***** RECORDS TO PROCESS *****

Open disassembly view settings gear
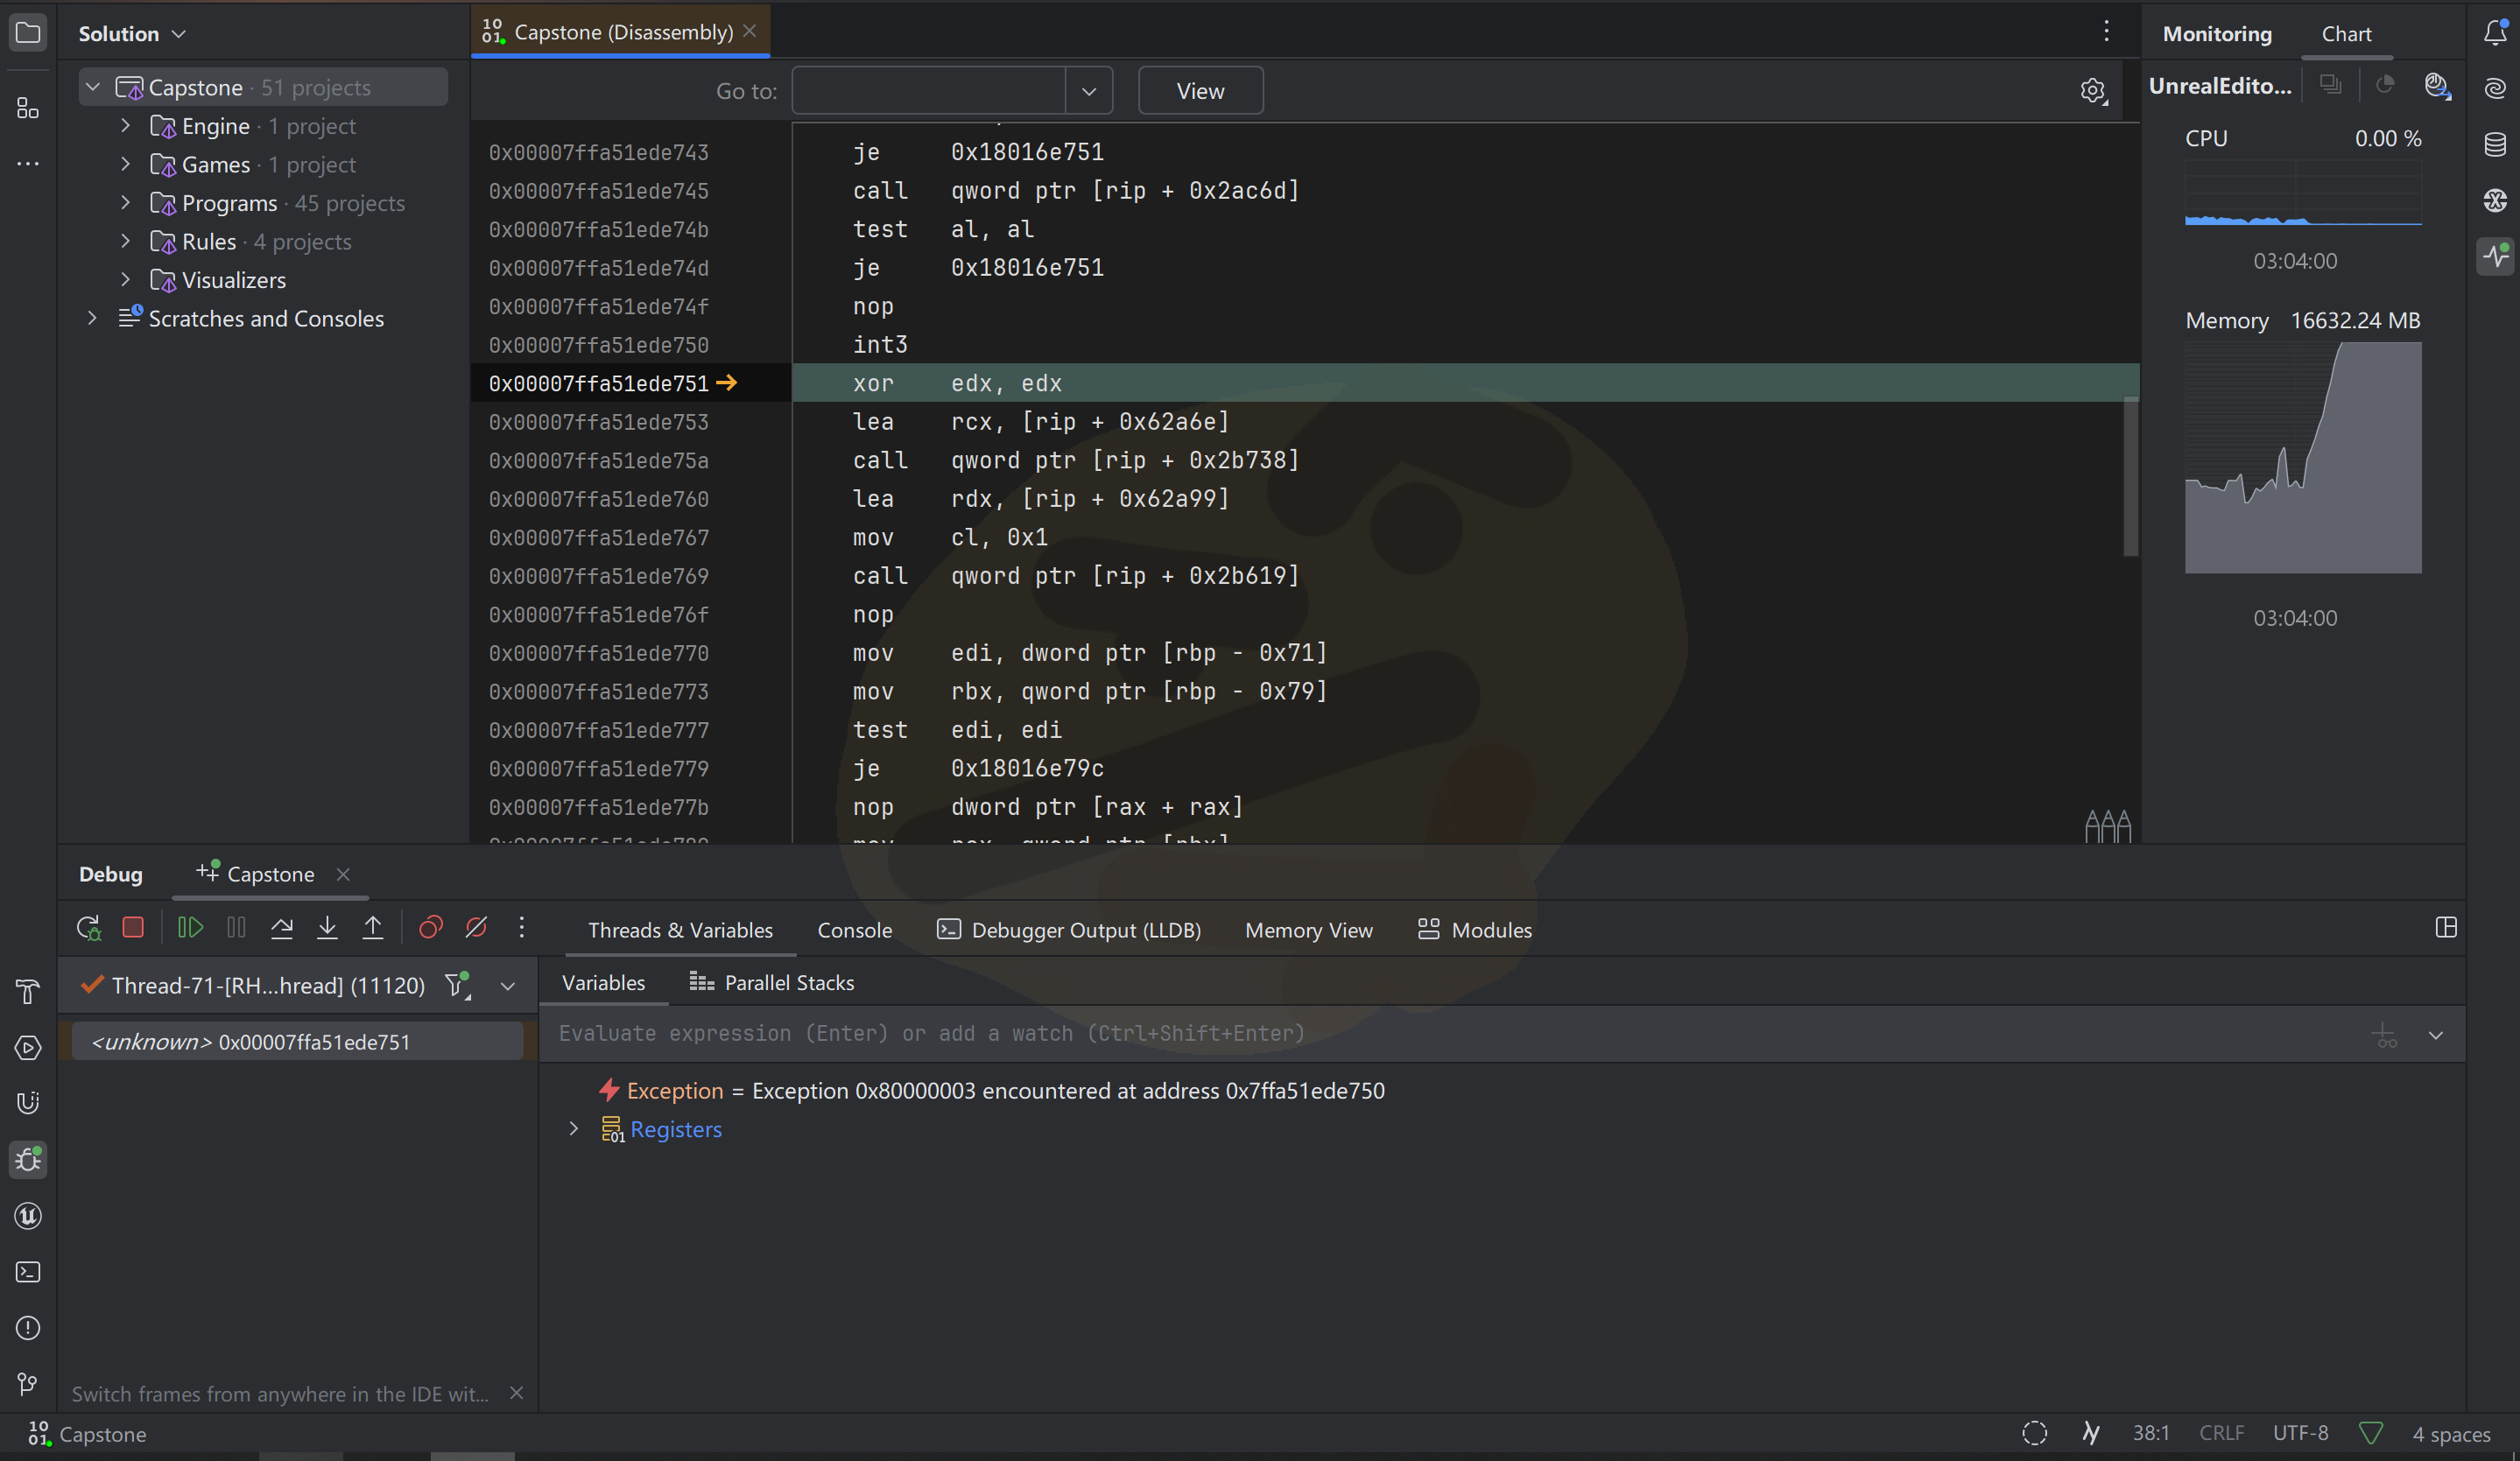 [x=2092, y=91]
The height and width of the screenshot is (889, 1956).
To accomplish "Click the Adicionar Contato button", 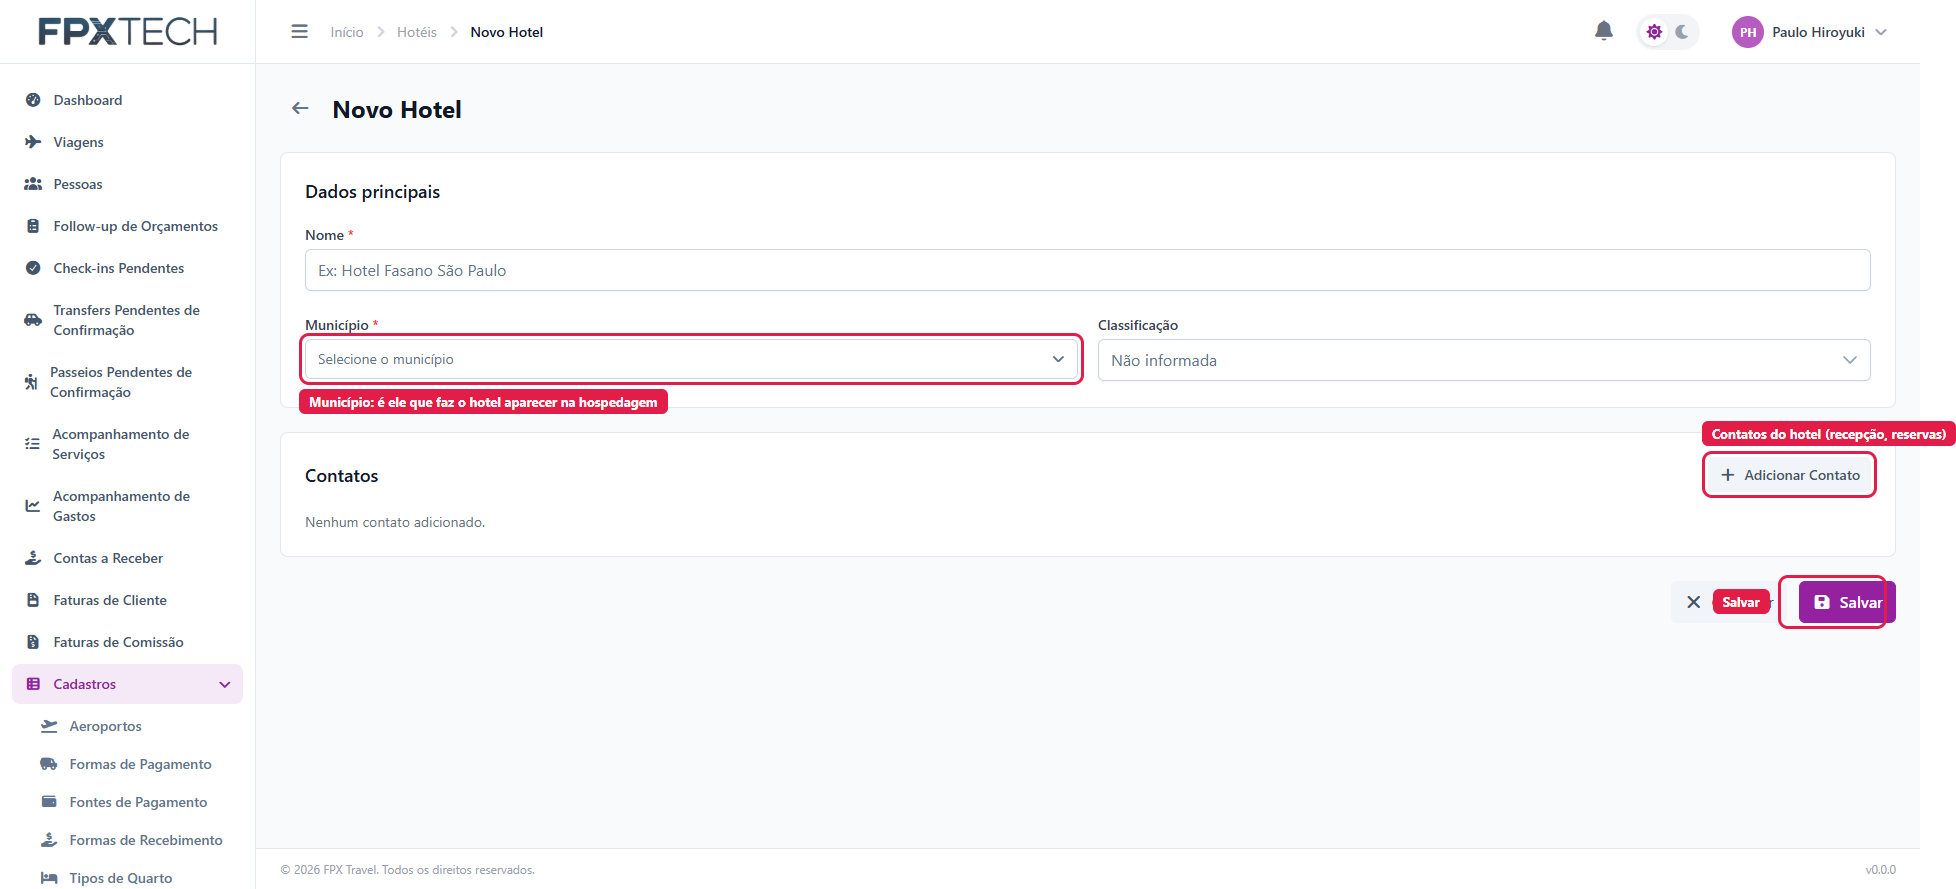I will (1789, 475).
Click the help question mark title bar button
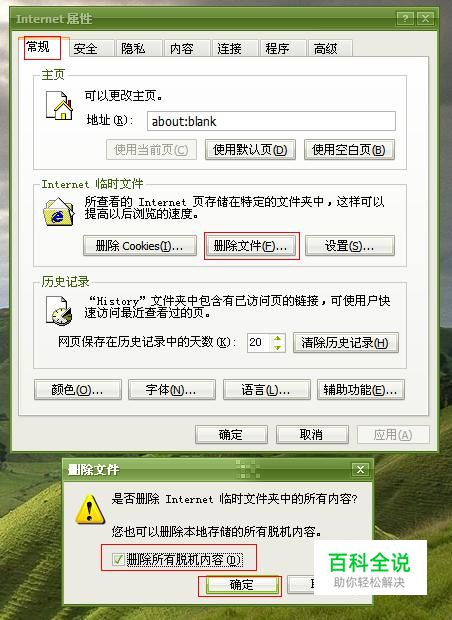Image resolution: width=452 pixels, height=620 pixels. tap(405, 18)

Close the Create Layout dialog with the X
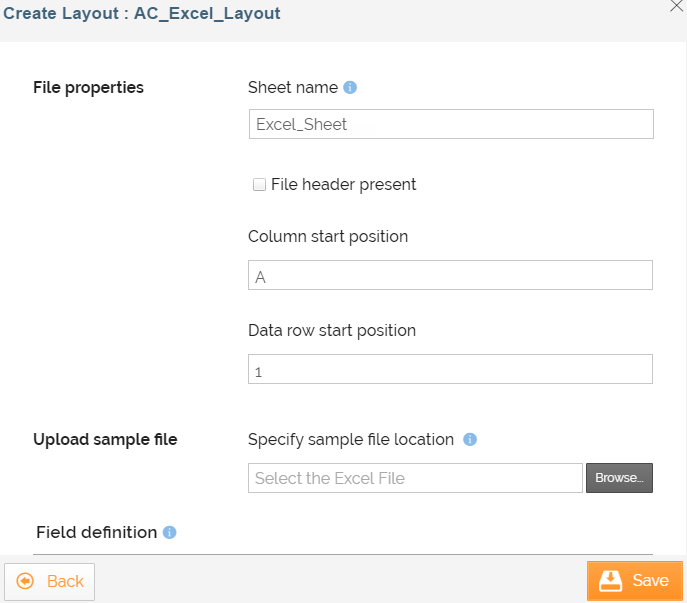[x=676, y=5]
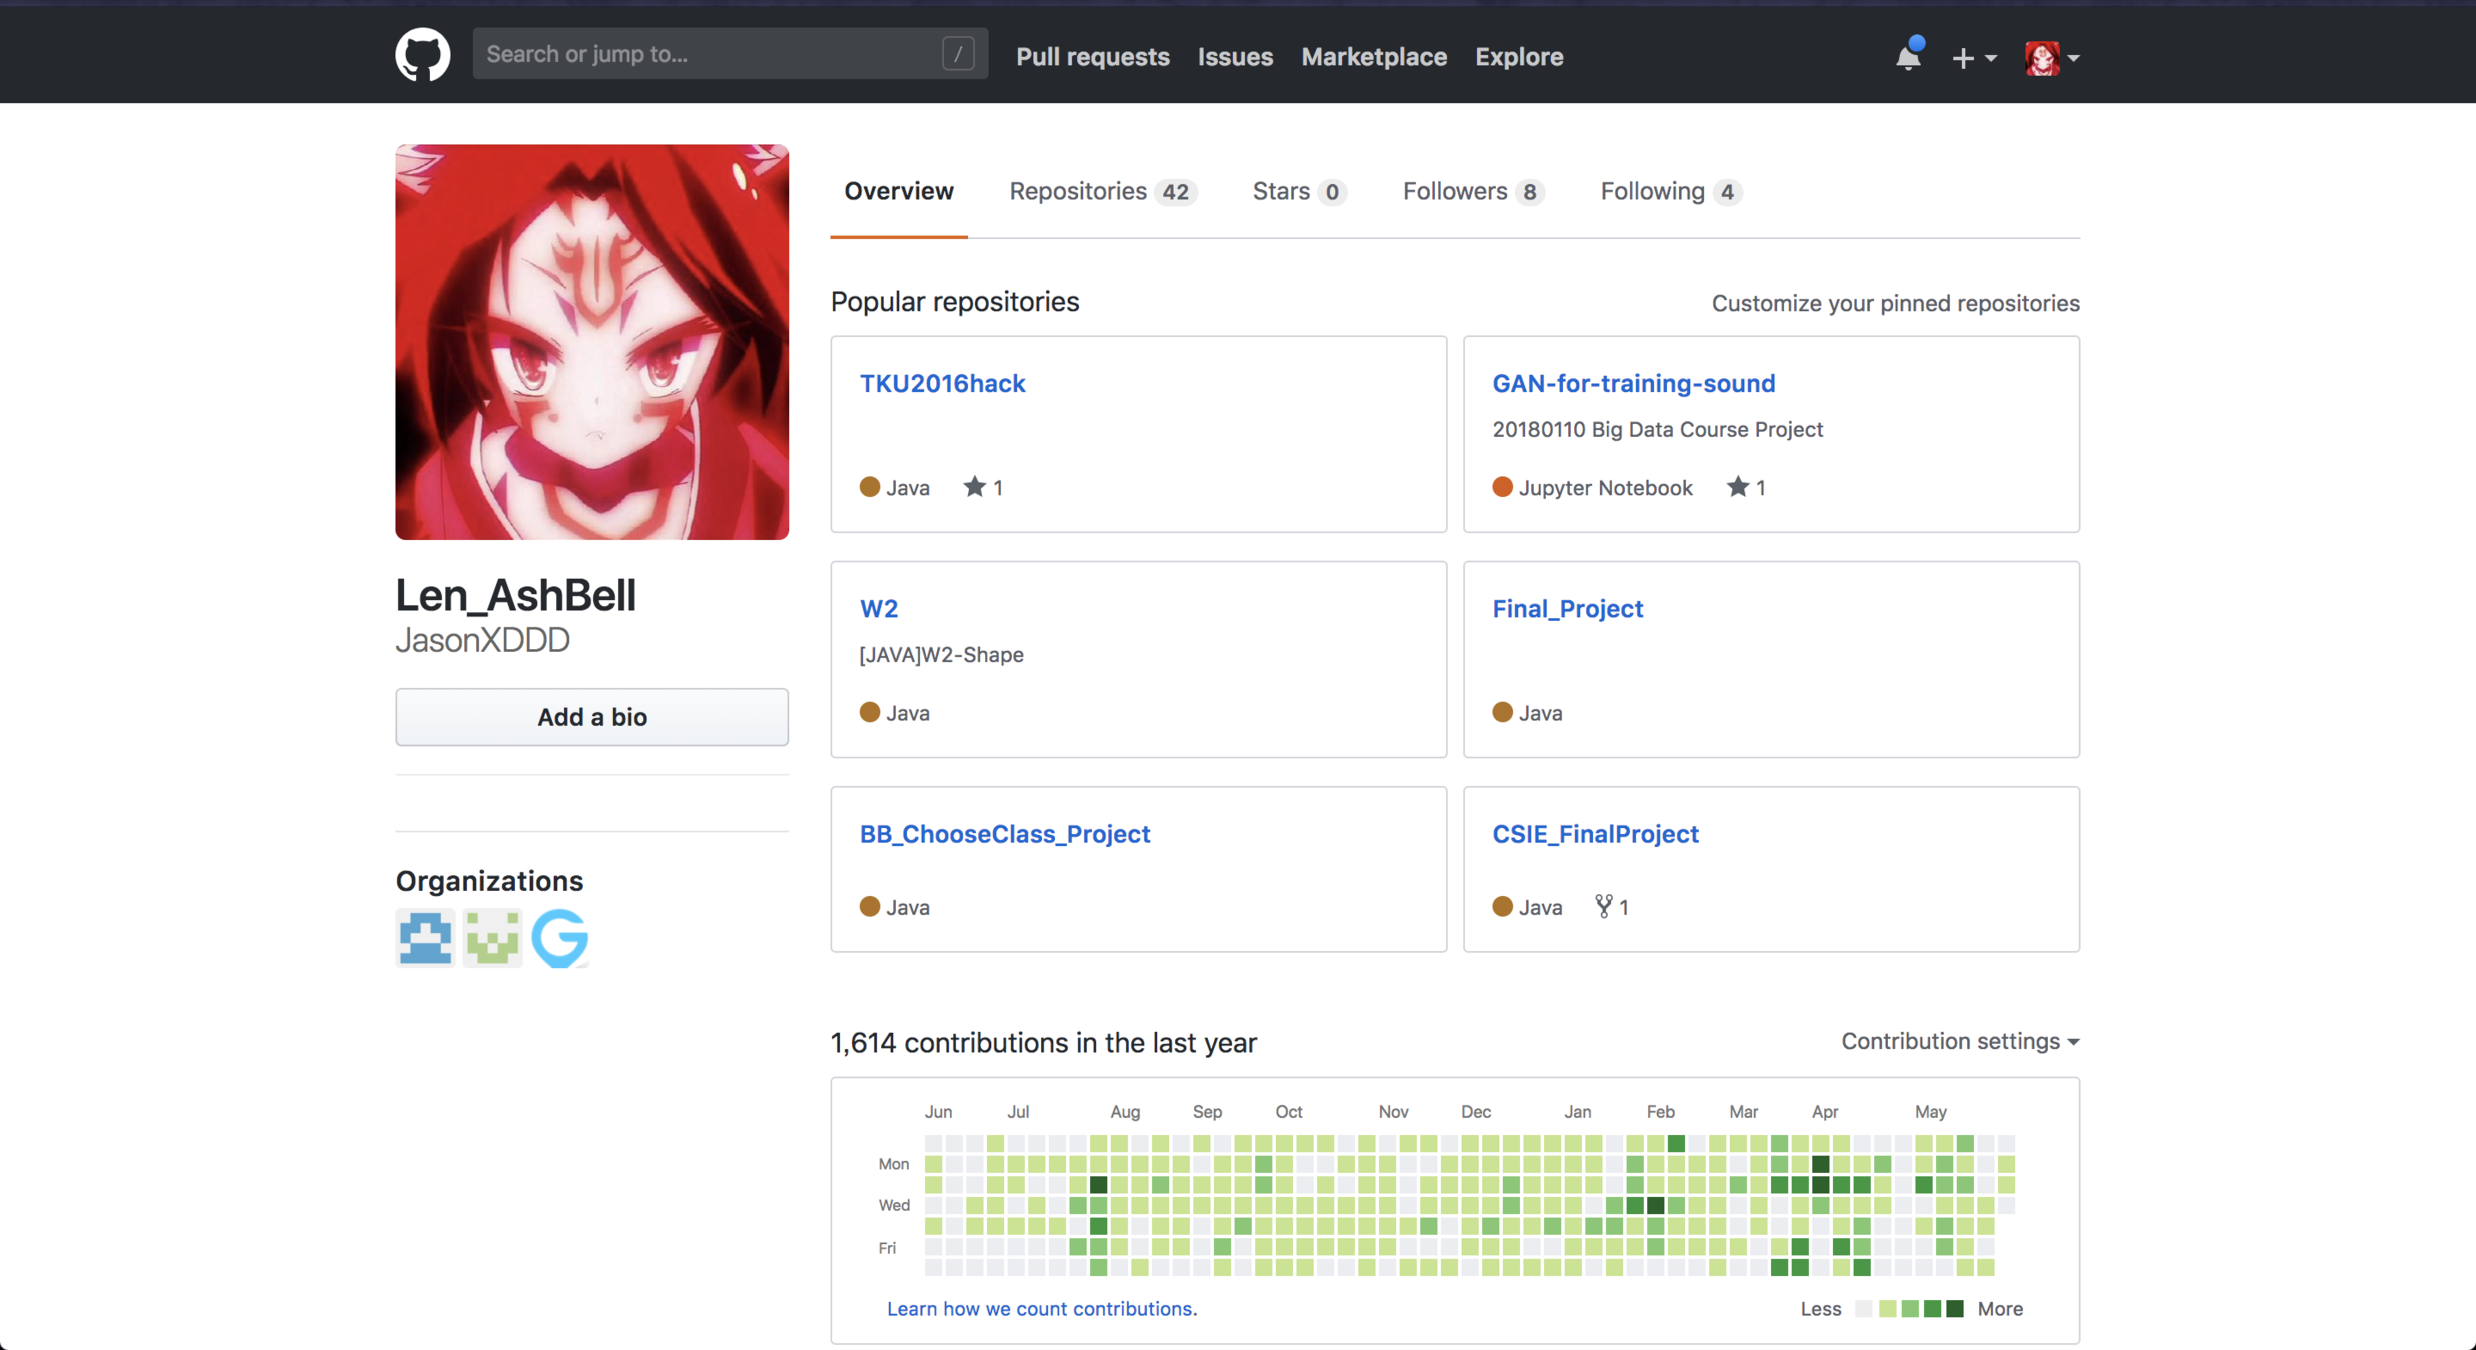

*****

[WRITTEN INSTRUCTION] Give back the stretch of the material from the line containing "Click the help question mark title bar button" through the end, reproducing each line exactly but leaving out the pictures.

[ANSWER TO THE EXERCISE]
Click the help question mark title bar button
Image resolution: width=452 pixels, height=620 pixels. tap(405, 18)

Close the Create Layout dialog with the X
[x=676, y=5]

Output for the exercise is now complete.